#### Work to complete:
Copy the listing below line for line, starting at its first line and ending with the line that has "The image size is (879, 913)." in it. Add nothing.

+++

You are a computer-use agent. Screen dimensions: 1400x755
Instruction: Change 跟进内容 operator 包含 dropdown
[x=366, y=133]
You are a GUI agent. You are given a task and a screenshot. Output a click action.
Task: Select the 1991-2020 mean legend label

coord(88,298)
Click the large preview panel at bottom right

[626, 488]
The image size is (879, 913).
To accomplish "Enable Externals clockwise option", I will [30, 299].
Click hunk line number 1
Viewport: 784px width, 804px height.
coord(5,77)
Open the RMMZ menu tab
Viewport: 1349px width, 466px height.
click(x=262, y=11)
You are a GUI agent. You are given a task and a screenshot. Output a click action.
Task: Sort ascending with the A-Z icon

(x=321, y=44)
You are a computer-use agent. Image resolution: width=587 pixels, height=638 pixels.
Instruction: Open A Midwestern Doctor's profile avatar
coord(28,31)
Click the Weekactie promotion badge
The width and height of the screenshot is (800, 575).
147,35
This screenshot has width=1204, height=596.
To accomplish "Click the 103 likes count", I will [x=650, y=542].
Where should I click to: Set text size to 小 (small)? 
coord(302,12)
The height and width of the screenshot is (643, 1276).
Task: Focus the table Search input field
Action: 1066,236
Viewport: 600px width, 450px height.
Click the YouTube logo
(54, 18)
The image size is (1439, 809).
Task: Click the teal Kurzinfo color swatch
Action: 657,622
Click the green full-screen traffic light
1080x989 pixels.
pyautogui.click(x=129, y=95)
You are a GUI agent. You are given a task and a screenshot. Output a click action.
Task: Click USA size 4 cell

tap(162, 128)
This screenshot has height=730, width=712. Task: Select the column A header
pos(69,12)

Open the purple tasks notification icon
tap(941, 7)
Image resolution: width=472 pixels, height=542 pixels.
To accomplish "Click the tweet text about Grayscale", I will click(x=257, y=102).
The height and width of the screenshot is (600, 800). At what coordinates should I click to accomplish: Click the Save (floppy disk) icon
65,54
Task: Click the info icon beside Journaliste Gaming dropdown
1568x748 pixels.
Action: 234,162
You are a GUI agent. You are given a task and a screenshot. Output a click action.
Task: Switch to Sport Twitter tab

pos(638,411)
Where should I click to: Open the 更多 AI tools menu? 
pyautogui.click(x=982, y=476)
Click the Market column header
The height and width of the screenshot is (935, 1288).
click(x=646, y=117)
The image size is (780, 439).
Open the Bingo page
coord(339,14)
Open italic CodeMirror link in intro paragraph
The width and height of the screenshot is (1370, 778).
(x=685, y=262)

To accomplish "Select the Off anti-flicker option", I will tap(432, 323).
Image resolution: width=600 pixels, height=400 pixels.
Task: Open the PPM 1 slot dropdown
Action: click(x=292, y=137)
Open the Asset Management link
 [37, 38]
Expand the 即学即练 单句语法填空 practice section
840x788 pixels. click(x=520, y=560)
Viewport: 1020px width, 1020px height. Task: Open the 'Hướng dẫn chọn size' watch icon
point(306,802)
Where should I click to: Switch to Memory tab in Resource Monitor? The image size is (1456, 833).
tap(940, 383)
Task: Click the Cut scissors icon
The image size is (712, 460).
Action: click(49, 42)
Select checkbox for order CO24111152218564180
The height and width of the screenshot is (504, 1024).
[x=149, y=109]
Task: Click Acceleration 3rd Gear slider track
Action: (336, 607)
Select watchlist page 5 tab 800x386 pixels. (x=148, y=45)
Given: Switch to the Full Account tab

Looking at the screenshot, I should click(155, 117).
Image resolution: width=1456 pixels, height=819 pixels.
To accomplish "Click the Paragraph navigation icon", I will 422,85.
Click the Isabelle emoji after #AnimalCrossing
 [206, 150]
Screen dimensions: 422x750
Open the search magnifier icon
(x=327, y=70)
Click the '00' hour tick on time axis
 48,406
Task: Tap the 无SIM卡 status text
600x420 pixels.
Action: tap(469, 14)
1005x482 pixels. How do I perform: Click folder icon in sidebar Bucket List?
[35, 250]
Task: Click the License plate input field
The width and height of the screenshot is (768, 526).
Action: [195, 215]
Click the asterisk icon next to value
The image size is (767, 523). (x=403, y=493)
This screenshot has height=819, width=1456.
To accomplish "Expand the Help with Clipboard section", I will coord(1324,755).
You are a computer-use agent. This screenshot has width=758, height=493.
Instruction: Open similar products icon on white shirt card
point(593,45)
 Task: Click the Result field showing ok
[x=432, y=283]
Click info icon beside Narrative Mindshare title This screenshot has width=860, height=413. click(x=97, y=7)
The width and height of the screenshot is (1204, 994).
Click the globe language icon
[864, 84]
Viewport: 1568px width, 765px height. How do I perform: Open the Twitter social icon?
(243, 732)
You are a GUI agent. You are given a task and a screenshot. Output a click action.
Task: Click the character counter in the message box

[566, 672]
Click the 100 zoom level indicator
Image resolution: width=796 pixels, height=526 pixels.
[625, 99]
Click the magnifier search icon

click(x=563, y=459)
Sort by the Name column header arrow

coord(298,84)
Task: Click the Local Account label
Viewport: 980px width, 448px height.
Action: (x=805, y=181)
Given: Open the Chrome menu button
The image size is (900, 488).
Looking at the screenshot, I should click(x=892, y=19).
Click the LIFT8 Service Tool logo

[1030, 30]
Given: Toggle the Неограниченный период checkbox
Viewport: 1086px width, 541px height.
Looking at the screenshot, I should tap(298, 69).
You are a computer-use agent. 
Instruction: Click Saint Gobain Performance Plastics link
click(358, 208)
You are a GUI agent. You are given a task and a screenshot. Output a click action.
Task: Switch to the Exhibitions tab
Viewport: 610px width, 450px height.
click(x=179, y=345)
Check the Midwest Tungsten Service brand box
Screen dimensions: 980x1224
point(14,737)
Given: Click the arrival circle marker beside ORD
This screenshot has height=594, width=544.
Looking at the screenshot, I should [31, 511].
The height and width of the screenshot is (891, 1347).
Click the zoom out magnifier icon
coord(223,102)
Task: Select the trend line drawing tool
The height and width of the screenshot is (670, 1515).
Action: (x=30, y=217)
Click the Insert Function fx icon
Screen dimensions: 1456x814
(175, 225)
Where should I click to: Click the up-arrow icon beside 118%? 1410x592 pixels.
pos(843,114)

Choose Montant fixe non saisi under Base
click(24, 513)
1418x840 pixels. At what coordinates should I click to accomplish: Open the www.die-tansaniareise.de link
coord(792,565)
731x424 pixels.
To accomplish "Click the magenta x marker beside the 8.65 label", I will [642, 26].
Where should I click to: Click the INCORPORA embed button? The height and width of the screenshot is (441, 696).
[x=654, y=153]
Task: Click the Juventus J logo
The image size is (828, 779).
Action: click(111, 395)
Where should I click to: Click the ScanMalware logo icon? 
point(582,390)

+++

#### Answer box:
You are a computer-use agent. Screen dimensions: 1400x755
Instruction: Change 跟进内容 operator 包含 dropdown
[x=366, y=133]
You are a GUI agent. You are given a task and a screenshot. Output a click action.
Task: Select the 1991-2020 mean legend label

coord(88,298)
Click the large preview panel at bottom right

[626, 488]
The image size is (879, 913).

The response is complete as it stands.